─── Data ───

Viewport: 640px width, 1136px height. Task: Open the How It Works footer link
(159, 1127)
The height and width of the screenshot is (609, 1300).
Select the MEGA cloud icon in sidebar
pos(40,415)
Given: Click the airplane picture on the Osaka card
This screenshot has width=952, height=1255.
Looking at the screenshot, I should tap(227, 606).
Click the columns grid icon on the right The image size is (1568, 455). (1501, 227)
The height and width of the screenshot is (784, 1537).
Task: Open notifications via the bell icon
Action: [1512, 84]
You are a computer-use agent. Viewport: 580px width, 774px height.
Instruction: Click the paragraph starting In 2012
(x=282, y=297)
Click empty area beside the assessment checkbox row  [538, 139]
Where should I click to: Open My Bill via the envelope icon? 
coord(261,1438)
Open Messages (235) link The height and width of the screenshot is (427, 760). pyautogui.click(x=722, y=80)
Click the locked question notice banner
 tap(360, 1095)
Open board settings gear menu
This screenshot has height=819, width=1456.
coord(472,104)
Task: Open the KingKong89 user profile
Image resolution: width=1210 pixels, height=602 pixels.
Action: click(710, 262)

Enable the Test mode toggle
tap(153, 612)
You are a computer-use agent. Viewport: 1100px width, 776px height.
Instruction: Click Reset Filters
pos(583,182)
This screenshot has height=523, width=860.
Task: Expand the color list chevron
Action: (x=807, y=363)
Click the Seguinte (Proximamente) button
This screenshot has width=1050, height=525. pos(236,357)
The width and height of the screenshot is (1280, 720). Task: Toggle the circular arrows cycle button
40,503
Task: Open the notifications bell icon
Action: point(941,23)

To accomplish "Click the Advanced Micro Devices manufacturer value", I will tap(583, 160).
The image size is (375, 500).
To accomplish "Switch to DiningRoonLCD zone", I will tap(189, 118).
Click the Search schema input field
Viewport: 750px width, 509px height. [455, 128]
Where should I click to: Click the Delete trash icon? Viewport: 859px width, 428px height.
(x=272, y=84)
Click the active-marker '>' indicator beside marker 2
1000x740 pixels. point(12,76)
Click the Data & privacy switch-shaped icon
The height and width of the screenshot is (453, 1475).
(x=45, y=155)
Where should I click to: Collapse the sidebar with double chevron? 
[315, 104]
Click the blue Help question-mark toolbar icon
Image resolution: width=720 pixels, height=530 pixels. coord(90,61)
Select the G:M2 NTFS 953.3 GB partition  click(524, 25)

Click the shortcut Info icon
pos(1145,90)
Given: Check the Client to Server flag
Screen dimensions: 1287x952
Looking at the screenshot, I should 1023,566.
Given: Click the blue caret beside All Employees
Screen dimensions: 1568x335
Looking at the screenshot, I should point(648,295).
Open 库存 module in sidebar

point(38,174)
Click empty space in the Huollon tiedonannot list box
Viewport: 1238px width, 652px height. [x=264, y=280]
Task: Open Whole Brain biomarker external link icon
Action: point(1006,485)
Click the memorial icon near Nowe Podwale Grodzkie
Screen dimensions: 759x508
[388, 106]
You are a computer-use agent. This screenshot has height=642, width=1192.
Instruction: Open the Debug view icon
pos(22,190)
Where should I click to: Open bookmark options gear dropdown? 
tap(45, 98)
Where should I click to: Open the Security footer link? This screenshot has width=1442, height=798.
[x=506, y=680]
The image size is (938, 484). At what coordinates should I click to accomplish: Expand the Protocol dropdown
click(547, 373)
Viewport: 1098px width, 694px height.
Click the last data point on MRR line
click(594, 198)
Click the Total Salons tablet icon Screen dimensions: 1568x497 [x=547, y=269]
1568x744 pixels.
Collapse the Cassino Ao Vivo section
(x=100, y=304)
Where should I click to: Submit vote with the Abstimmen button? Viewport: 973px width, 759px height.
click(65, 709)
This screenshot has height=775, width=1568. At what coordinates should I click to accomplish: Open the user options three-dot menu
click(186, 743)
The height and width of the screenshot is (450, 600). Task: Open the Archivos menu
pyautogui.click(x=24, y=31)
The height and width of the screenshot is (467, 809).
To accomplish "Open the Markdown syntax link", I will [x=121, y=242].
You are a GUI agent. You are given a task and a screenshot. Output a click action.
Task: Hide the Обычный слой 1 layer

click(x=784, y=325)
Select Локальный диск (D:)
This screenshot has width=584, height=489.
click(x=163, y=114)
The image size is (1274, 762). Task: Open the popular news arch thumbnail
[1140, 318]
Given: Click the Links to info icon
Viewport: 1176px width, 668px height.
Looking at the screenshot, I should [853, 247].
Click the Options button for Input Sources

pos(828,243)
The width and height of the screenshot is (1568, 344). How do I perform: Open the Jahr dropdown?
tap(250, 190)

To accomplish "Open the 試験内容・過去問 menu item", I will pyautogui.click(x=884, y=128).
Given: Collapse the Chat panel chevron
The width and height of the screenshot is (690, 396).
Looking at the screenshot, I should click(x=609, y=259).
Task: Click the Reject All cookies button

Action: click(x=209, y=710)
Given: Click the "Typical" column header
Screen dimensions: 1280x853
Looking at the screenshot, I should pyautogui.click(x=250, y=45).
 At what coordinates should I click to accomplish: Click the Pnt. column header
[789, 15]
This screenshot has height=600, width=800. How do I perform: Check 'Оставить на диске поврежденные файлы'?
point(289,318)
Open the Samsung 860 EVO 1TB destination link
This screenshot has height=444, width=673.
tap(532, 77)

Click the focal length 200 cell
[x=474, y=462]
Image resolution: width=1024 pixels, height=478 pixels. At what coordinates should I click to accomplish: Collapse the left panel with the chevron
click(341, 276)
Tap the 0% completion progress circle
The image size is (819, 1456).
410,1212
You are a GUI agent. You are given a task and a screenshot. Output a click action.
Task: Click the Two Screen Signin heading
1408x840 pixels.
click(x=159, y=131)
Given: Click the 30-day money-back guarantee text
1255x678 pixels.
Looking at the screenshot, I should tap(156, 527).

───

● **Your instructions**: The lines from the one holding "Task: Click the Two Screen Signin heading" to the final line of the entries, both included, are what should be output, exactly and alone.

● **Answer to this exercise**:
Task: Click the Two Screen Signin heading
1408x840 pixels.
click(x=159, y=131)
Given: Click the 30-day money-back guarantee text
1255x678 pixels.
Looking at the screenshot, I should tap(156, 527).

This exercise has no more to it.